一方、風評被害のほうは愉快犯が目論んだ通りとなっている。米国民が皆、郵便物や白い粉、宅配荷物に恐れ慄おののくようになったからだ。こうした風評被害の拡大をみるに付け、今回の自爆テロによって引き起こされた実際の被害にも劣らぬパニックぶり、風評被害の甚大さに驚かされる。その最たる被害が、世界の経済活動の停滞である。
一方、日本での狂牛病騒動もしかりだ。一人の感染患者もいないのにマスコミが大騒ぎし、それにつられて政府も右往左往し、誰も牛肉を買わない。これもかつて英国で大々的に狂牛病が報じられた折、対岸の火事とばかり傍観していた当時の行政当局の怠慢のつけである。

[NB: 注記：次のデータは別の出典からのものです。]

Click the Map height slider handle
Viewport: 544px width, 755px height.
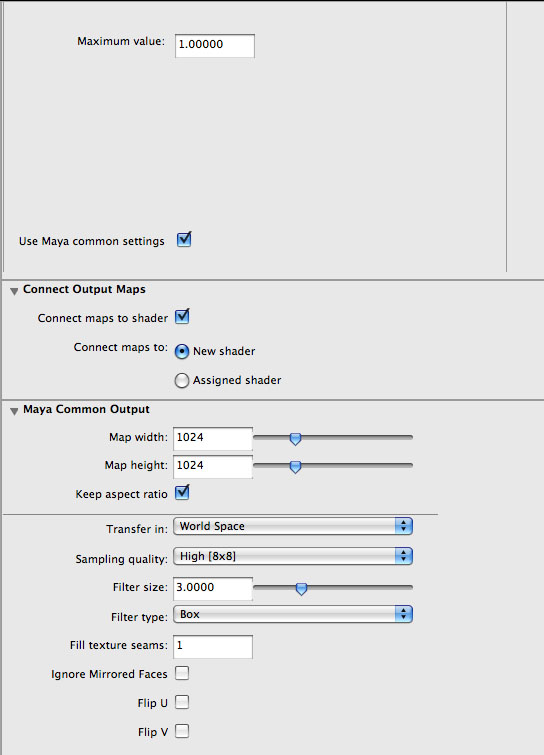(295, 467)
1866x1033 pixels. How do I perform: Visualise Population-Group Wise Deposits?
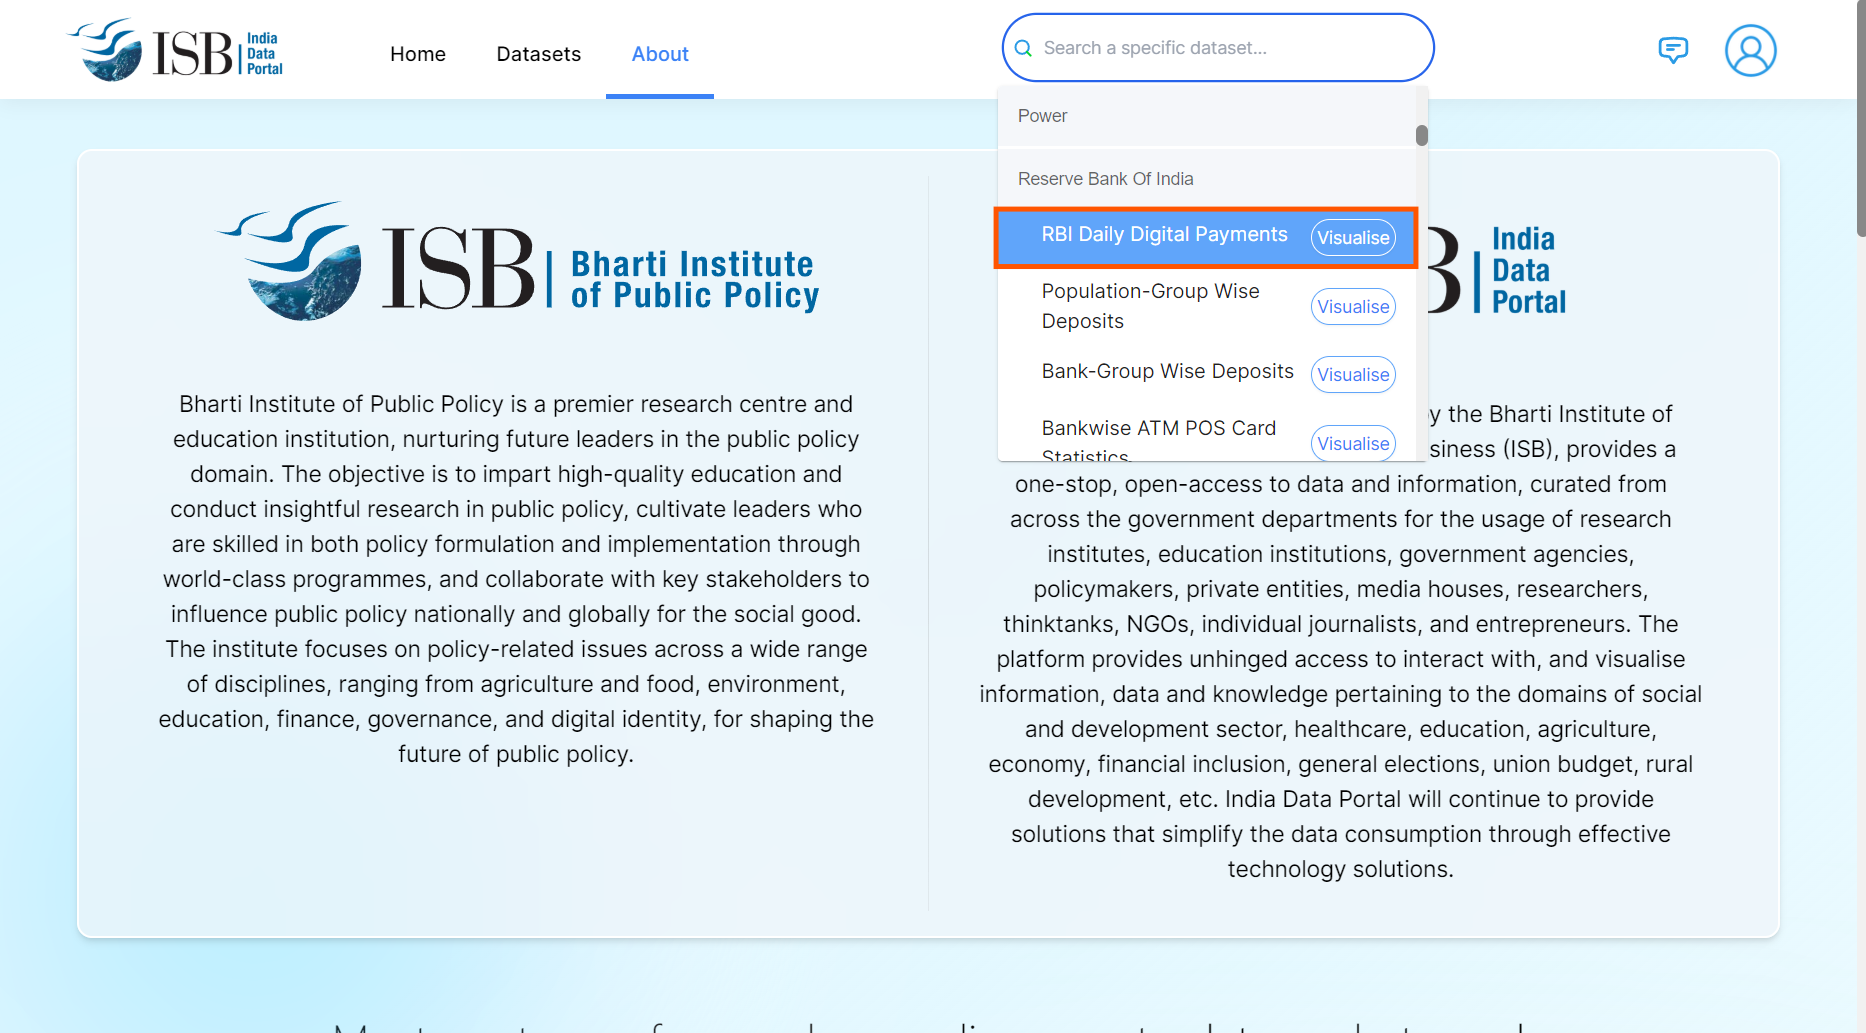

過度に発達しすぎたマスメディアは人々に幸せをもたらす一方で、風評被害という形で不安を煽あおりたてる。そして、何か起こると大騒ぎするものの、すぐに忘れてしまうマスコミの体質も見逃せない。こうしたマスコミの扇情的な報道による出来事だけに目を奪われていて、その大騒ぎの陰で進行している大事を看過してしまうことが一番怖い。